Where does the string "target" appear? Copy every line of the entries below that holds it.
################
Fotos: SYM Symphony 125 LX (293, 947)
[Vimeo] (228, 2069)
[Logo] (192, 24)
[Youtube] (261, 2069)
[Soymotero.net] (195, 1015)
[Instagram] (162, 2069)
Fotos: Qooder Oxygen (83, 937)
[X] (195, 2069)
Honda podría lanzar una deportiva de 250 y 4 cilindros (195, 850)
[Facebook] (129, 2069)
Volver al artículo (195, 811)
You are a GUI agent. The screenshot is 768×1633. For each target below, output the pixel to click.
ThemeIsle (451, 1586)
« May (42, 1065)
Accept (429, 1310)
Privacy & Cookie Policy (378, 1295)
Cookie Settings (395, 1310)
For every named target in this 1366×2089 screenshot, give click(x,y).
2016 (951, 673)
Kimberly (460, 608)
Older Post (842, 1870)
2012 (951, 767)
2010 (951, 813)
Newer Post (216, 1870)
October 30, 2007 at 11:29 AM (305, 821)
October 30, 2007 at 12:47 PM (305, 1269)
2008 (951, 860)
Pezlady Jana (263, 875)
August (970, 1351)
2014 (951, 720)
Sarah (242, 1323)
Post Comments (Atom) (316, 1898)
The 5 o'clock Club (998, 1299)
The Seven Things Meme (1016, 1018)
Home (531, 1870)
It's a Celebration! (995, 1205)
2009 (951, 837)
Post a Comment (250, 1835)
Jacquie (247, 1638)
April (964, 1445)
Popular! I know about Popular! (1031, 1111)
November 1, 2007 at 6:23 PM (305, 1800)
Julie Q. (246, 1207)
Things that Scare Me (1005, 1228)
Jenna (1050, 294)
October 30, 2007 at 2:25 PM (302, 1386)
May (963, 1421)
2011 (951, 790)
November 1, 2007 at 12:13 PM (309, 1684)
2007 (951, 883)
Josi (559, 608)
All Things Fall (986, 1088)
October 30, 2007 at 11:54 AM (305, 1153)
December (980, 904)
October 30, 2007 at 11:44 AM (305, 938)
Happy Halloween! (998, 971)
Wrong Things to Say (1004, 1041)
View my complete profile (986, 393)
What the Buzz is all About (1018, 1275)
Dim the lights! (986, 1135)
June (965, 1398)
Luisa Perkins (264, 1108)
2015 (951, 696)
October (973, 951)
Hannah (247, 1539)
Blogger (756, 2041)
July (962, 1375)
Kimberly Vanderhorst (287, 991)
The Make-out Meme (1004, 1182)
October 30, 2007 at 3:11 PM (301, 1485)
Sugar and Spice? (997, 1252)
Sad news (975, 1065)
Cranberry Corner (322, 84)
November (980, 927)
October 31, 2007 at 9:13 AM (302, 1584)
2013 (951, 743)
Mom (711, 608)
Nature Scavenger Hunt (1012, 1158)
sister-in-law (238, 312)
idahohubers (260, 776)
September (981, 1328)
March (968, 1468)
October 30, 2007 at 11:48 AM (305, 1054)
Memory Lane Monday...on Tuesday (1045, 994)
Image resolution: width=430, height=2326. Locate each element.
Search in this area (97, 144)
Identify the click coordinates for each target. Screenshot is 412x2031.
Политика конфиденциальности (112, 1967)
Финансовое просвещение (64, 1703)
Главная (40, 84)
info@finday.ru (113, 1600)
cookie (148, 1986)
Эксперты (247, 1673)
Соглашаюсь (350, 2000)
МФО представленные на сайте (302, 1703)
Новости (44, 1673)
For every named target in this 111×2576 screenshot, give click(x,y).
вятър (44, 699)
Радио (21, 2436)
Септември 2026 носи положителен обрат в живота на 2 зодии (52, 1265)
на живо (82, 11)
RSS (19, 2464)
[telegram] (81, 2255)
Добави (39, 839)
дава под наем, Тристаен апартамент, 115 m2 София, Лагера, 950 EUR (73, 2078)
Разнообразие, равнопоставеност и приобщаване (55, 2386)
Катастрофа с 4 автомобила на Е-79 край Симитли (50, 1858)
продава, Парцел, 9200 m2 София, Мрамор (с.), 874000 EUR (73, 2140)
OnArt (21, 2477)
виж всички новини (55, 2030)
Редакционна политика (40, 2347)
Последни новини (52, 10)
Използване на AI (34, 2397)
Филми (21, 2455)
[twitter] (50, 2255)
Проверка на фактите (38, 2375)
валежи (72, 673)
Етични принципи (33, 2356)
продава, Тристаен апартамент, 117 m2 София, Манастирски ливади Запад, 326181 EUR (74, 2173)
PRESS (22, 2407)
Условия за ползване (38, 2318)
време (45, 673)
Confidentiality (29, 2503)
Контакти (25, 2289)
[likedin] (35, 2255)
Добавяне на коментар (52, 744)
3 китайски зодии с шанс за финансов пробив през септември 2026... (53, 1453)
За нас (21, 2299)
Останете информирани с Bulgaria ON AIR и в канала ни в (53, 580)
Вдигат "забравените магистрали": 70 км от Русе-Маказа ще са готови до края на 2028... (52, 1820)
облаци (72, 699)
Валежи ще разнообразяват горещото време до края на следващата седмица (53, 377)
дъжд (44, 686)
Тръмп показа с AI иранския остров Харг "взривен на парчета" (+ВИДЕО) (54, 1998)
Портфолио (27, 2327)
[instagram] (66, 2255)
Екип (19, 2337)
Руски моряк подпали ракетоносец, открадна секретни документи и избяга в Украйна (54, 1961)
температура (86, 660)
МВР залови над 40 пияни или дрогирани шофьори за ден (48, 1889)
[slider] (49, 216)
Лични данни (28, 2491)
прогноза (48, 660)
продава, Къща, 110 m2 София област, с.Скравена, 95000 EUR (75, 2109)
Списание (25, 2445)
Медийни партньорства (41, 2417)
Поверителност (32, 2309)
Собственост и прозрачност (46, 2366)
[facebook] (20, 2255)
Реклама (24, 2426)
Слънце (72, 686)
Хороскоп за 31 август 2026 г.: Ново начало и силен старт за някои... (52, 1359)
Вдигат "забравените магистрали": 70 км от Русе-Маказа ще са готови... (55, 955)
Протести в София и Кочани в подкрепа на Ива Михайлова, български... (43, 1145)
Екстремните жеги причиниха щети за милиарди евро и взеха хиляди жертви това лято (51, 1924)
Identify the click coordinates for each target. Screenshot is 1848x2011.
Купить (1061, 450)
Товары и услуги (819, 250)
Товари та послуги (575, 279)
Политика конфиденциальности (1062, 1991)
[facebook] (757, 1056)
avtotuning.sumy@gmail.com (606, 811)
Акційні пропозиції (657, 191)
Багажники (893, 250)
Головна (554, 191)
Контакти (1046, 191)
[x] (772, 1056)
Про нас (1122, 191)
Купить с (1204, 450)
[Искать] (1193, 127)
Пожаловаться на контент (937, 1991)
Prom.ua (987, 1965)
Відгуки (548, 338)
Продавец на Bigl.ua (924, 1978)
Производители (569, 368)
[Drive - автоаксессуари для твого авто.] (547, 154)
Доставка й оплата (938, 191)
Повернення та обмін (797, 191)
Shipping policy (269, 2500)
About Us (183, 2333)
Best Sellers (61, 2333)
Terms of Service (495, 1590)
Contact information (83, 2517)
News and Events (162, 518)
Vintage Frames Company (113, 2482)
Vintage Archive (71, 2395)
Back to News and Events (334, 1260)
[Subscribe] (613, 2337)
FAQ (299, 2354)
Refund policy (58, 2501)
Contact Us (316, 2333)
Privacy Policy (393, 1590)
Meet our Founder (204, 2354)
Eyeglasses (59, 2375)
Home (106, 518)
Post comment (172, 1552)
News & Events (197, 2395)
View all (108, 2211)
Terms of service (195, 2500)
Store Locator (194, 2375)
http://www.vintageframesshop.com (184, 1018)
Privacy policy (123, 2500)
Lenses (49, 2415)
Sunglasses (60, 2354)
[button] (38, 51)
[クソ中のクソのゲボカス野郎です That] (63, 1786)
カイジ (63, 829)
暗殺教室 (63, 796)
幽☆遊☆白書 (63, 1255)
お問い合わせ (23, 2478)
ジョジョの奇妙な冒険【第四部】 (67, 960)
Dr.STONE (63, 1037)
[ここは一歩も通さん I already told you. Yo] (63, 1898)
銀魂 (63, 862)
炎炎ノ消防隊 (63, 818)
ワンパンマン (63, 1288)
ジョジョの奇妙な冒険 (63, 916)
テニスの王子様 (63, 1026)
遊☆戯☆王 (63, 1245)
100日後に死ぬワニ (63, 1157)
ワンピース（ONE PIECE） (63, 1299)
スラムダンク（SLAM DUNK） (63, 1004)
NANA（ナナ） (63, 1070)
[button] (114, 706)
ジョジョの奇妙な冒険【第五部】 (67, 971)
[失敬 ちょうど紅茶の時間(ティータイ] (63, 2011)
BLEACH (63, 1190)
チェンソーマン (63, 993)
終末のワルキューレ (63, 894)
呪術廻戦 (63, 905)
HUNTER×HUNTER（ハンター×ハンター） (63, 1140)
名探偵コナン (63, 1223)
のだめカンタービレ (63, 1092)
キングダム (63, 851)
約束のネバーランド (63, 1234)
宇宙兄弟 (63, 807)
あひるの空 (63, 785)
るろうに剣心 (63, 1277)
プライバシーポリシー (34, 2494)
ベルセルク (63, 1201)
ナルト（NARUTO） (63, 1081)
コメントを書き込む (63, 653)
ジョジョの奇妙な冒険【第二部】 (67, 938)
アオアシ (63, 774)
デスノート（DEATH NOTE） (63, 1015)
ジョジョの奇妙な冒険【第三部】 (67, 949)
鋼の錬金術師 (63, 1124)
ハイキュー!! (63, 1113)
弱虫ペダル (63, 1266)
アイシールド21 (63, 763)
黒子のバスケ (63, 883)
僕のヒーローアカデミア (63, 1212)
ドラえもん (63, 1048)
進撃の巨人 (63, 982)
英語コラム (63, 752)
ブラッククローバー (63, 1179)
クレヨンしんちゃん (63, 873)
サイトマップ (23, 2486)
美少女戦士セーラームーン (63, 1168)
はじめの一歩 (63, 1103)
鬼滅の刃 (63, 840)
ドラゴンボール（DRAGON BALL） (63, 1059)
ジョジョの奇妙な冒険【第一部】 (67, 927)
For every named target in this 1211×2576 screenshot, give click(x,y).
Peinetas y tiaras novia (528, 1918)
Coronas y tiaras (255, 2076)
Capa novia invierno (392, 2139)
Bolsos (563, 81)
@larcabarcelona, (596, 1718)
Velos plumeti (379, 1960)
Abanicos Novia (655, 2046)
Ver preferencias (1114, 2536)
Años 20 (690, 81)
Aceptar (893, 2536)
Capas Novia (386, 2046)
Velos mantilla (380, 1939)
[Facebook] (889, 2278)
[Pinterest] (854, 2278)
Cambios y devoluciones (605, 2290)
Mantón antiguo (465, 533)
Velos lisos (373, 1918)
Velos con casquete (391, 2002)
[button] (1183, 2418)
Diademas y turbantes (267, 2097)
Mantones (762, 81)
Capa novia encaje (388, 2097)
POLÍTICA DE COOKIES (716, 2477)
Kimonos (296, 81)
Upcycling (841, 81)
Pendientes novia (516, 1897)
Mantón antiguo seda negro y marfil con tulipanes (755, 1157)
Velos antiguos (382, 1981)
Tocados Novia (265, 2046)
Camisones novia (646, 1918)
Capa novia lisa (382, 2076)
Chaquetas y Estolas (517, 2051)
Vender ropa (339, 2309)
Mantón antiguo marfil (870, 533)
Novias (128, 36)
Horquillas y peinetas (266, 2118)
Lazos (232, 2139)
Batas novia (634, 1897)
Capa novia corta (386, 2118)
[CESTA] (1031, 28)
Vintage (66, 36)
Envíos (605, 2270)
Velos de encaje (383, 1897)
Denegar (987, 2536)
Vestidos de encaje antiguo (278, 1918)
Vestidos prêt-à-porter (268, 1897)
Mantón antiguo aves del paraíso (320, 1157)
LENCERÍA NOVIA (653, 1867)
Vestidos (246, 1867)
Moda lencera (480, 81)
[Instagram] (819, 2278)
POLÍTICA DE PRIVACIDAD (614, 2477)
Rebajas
################
[Written response]
You are a GUI agent. The screenshot is 768×1633. For each target below, output the pixel to click.
For every named target in this 1366×2089 screenshot, give click(x,y).
Identify the click coordinates for each target. Screenshot is 412x2031.
For every named target in this 111×2576 screenshot, give click(x,y).
Identify the click coordinates for each target. Screenshot is 1848x2011.
For every named target in this 1211×2576 screenshot, give click(x,y).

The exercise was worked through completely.